Research has found 3 closely related critical factors that prompt healthy hope: 1) People have a vision or condition they want to achieve, 2) A sense of the initial steps or approach, and 3) A commitment to join with others to move towards that vision despite obstacles. Research shows six practices helpful to building and sustaining mental wellness including: laughing, forgiveness, learning, gratitude, care for self, and simple joys. Create a purposing action plan (see slides) to consider core values and how to enhance well-being of self and others.
Breakout Room: Teaching presencing, purposing, and psychological and mental health first aid can assist others with mental health problems during emergencies. Participants were then invited to practice teaching purposing to others. A public health approach to preventing and healing mental health problems involves ongoing systemic efforts and engagement in specific practices to sustain mental health and resilience and shift our attention from distress to healing.

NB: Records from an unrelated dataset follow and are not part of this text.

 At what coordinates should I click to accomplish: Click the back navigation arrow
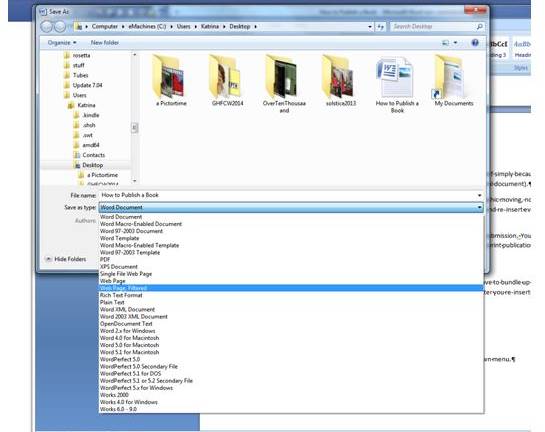(47, 26)
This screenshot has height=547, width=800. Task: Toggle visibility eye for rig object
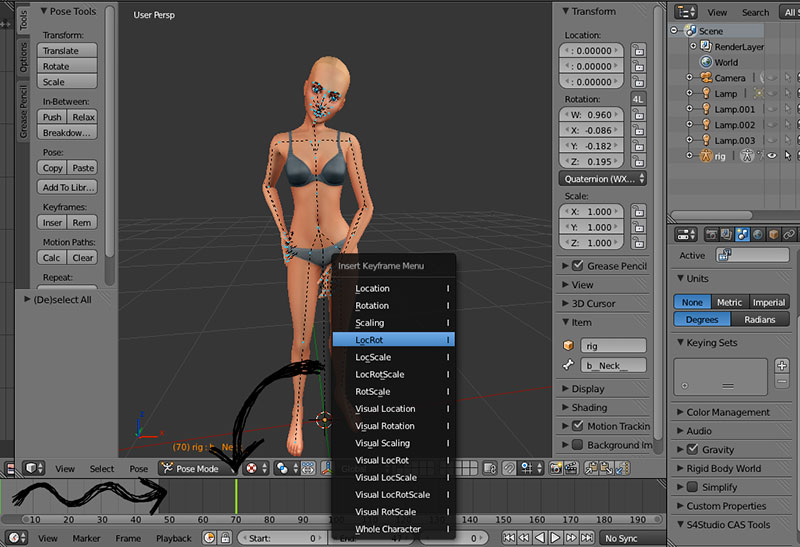771,156
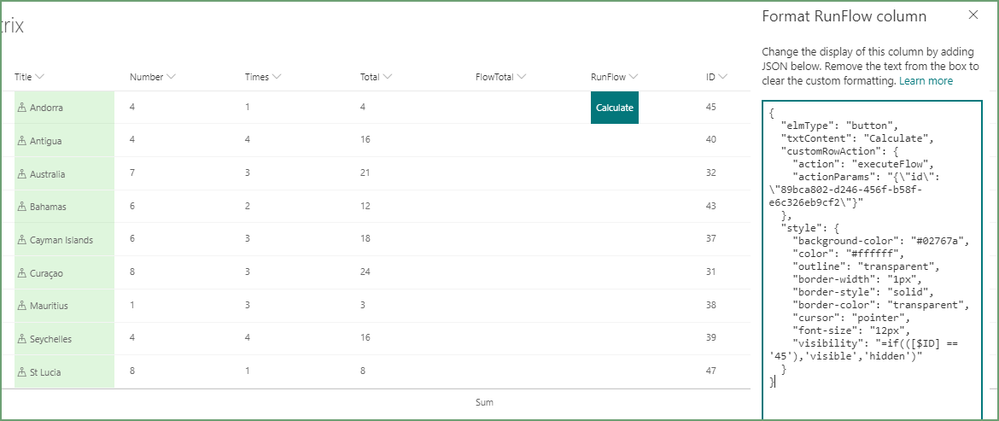The image size is (999, 421).
Task: Expand the Total column header menu
Action: coord(376,76)
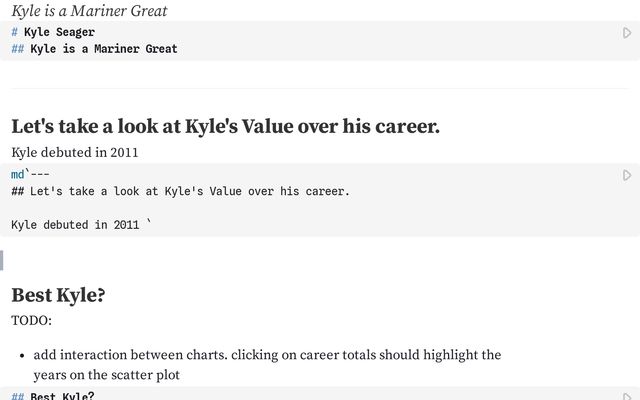Click the italic 'Kyle is a Mariner Great' subtitle
Viewport: 640px width, 400px height.
tap(89, 11)
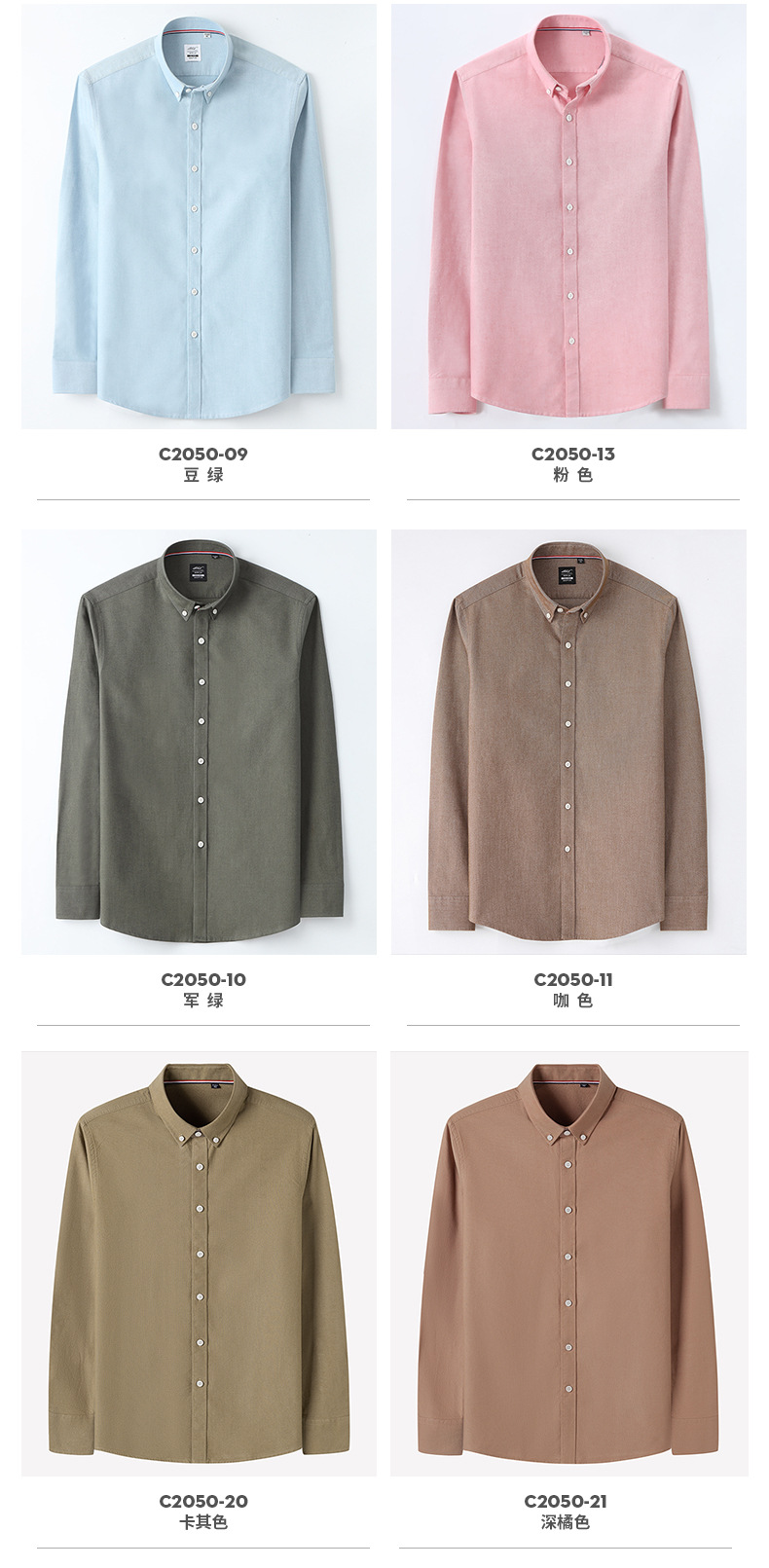This screenshot has height=1568, width=769.
Task: Select the light blue shirt image
Action: point(199,216)
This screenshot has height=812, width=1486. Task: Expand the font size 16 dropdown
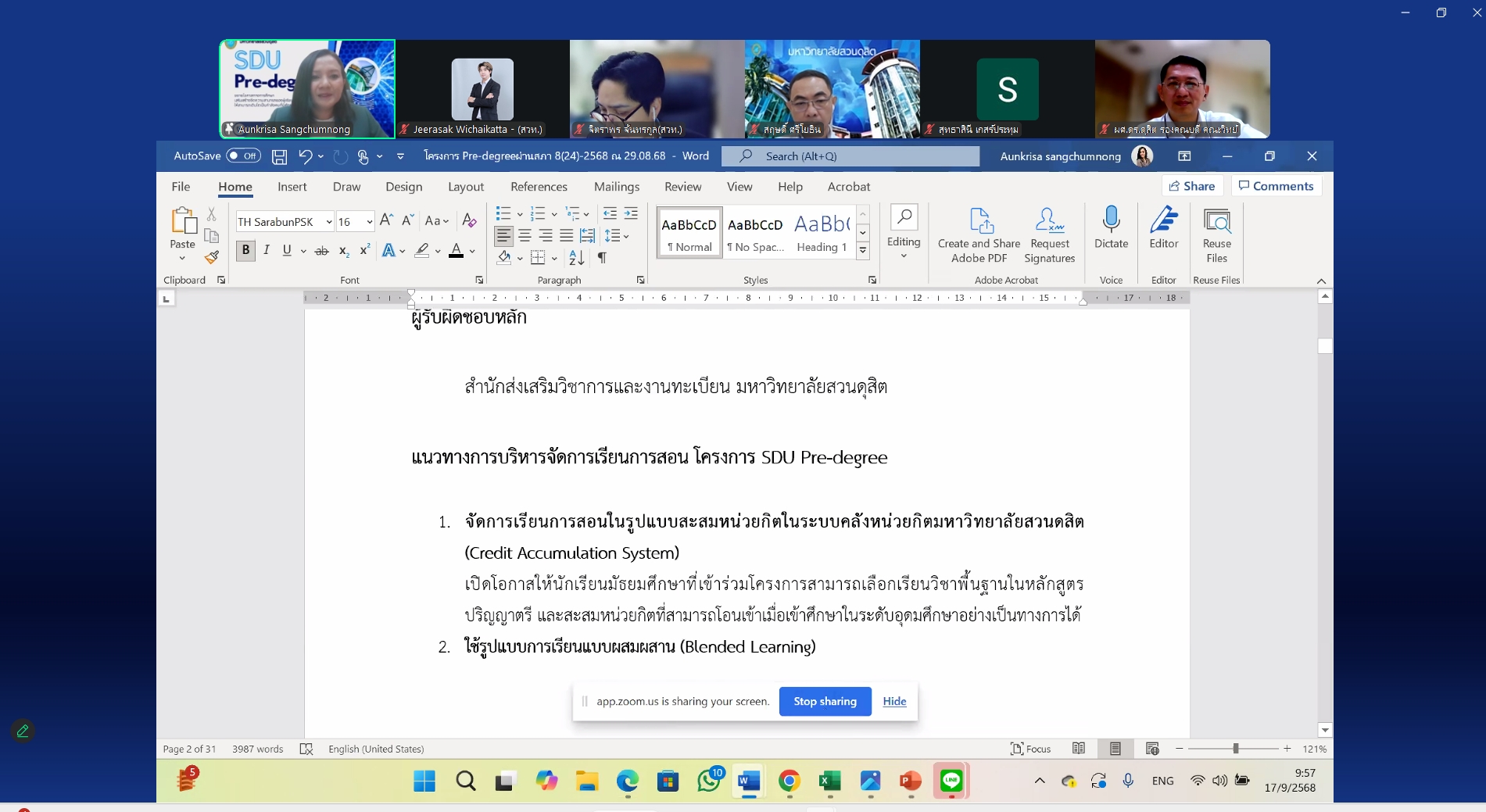click(370, 222)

Dr. Everett Worthington, Commonwealth Professor Emeritus, Virginia Commonwealth University, REACH Forgiveness Campaigns
Dr. Worthington became involved in forgiveness campaigns through a desire to broaden the application of forgiveness interventions outside psychological and clinical settings. Dr. Worthington studied REACH Forgiveness groups, which targeted awareness, forgiveness groups, and emotional writings, versus campus-wide interventions. REACH stands for Recall the hurt, Empathize with the offender, Altruistic, Commit to forgiveness, and Hold on when doubts occur. These campaigns have spanned from Christian communities and universities, secular universities, Monteria, Columbia, and Hong Kong communities.
See Dr. Worthington’s slides or website for publications. He observed that forgiveness is challenging when there is a sense of injustice. There are alternatives to forgiveness including justice, tolerance, acceptance, etc.

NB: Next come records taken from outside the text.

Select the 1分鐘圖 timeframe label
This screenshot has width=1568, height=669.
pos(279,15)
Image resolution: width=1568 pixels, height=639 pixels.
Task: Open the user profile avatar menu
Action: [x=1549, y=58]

There are two types of forgiveness, decisional and emotional, which differ from reconciliation (restoring trust which a single person can’t do on their own). Self-forgiveness was noted to be harder than forgiving others. People can reduce the injustice gap by combining these multiple alternatives within their locus of control.
REACH Forgiveness can be conducted in groups or individually via a DIY workgroup. When developing a more forgiving society, a community campaign can be done in a mediating community (made up of the larger community) such as churches, CBOs, etc. Forgiveness-awareness campaigns include decisional and emotional forgiveness, the benefits of forgiveness, and resources available in the community.
These campaigns worked best when there was buy-in from leaders vs activities that would engage and promote forgiveness. Stimulating forgiveness, therefore, is an important component of these campaigns. Stimulating forgiveness resulted in research indicating improvements in mental health, emotional forgiveness, and forbearance.
The campaigns offered 16 forgiveness activities people could engage in. The more activities people participated in resulted in a linear effect on mental health (depression, anxiety), flourishing, and forgiveness. Knowledge tests, forgiveness journals, animated videos, the REACH workbook, and forgiveness webinars produced the largest changes in forgiveness.
After-action review, Dr. Worthington found that written activities were not effective or engaged in. Brief experiential activities were popular but produced small changes. Engaging videos were both popular and resulted in large changes. Practical lessons for designing a campaign are listed on Dr. Worthington’s slides.